There is already widespread speculation that Donald Trump might attempt to exploit the health crisis he effectively created as a pretext for either postponing or cancelling the election that will decide his possible second term of office. It is not speculative that the unfolding COVID-19 crisis could render infeasible the way voting is conducted in most U.S. states. The real question is what — if anything — can be done about this in the extremely short time left to act.

One thing that is not going to happen is an outright cancellation by executive order. Even in a state of war, the President of the United States has no such power. The Constitution specifically places the power to set election dates in the hands of Congress. In 1845, Congress passed the Presidential Election Day Act, which specifically sets the Tuesday following the first Monday in November as election day. Even a postponement of this would require an act of congress. The last time any such thing was proposed was in the aftermath of the 9/11/2001 terrorist attacks. Nothing happened then… nothing is likely to happen now.

Even if a postponement of the election were to somehow pass Congress, it could not exceed 12:00 PM, January 2021 without violating or amending the 20th Amendment of  the Constitution. Again, this is simply not going to happen. Amending the Constitution to postpone a national election and extend Trump’s current term of office requires — wait for it — a national election. In other words… we’re right back where we started.

Something that could happen would be either a one-time or permanent shift in state laws to permit mail-in ballots. At present, five states — Colorado, Hawai’i, Oregon, Washington and Utah — permit voting entirely by mail. Twenty-one other states permit some degree of mail-in voting for local and state elections. All states provide some measure of absentee voting. Clearly, the mechanism is there. Clearly, there is a compelling need for it.

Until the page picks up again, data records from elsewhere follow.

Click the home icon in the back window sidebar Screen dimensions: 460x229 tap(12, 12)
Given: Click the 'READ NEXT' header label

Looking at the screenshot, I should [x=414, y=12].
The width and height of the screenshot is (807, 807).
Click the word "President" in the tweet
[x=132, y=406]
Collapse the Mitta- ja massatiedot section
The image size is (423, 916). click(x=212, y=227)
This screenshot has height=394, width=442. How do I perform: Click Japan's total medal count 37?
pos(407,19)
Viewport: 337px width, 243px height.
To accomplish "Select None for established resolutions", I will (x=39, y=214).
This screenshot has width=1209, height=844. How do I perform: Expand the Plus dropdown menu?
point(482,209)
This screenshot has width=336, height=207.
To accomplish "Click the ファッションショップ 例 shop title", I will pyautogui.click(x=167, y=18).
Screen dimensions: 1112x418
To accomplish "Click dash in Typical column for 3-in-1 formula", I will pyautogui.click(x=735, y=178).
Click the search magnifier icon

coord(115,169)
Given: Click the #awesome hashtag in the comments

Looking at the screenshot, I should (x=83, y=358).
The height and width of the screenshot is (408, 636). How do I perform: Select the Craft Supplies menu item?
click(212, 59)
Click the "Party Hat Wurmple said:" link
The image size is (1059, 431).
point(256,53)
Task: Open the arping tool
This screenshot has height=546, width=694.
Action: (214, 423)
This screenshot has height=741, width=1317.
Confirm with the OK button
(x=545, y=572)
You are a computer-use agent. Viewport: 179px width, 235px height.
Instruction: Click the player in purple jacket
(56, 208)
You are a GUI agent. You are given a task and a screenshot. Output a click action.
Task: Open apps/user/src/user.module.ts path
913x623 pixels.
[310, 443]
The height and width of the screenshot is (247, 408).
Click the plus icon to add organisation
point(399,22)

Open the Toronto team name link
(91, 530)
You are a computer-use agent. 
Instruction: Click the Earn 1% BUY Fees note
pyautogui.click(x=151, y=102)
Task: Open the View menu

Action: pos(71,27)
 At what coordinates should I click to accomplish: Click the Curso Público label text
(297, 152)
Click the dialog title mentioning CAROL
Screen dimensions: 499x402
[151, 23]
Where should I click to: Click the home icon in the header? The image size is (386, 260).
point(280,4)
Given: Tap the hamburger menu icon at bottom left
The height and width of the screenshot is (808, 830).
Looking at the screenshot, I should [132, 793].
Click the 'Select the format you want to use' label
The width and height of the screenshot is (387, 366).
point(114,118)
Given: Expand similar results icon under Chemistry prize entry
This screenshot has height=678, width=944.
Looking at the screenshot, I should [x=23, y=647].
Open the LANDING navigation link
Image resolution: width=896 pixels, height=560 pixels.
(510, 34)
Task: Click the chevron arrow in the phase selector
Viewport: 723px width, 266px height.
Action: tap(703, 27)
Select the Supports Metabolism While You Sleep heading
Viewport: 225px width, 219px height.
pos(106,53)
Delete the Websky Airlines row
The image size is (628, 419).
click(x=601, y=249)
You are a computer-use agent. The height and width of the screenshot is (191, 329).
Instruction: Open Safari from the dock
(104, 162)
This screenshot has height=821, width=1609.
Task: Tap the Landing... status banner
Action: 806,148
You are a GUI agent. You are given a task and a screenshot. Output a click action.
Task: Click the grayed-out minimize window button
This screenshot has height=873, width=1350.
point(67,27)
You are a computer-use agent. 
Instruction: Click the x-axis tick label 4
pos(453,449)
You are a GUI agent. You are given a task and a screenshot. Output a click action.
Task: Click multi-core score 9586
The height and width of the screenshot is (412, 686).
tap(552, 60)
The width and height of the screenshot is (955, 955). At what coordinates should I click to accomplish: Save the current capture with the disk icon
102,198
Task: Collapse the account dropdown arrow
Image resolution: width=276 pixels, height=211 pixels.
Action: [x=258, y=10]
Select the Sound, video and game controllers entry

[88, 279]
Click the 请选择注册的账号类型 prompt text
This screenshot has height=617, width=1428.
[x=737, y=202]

But does that mean it could happen?

Anyone with a clear recollection of recent U.S. general elections is going to remember something else as well: ‘Voter ID’ laws, systematic closures of polling places in minority and lower-income communities, easily hacked electronic voting systems, and highly questionable electronic voting results. And although both major political parties bear some responsibility for the cumbersome mess of the U.S. electoral system, it is the Republican Party that has done the most to encourage this mess — and the Republican Party that has most clearly benefited from it.

It will come as no surprise that Trump has already gone on record as opposing national voting by mail. “I think a lot of people cheat with mail-in voting,” Trump claims, echoing the GOP’s eternal and eternally unprovable allegation that it is voters who commit electoral fraud. 

“It shouldn’t be mail-in voting,” Trump added in the same press conference. “It should be you go to a booth and you proudly display yourself. You don’t send it in the mail where people can pick up — all sorts of bad things can happen … by the time it gets in and is tabulated.”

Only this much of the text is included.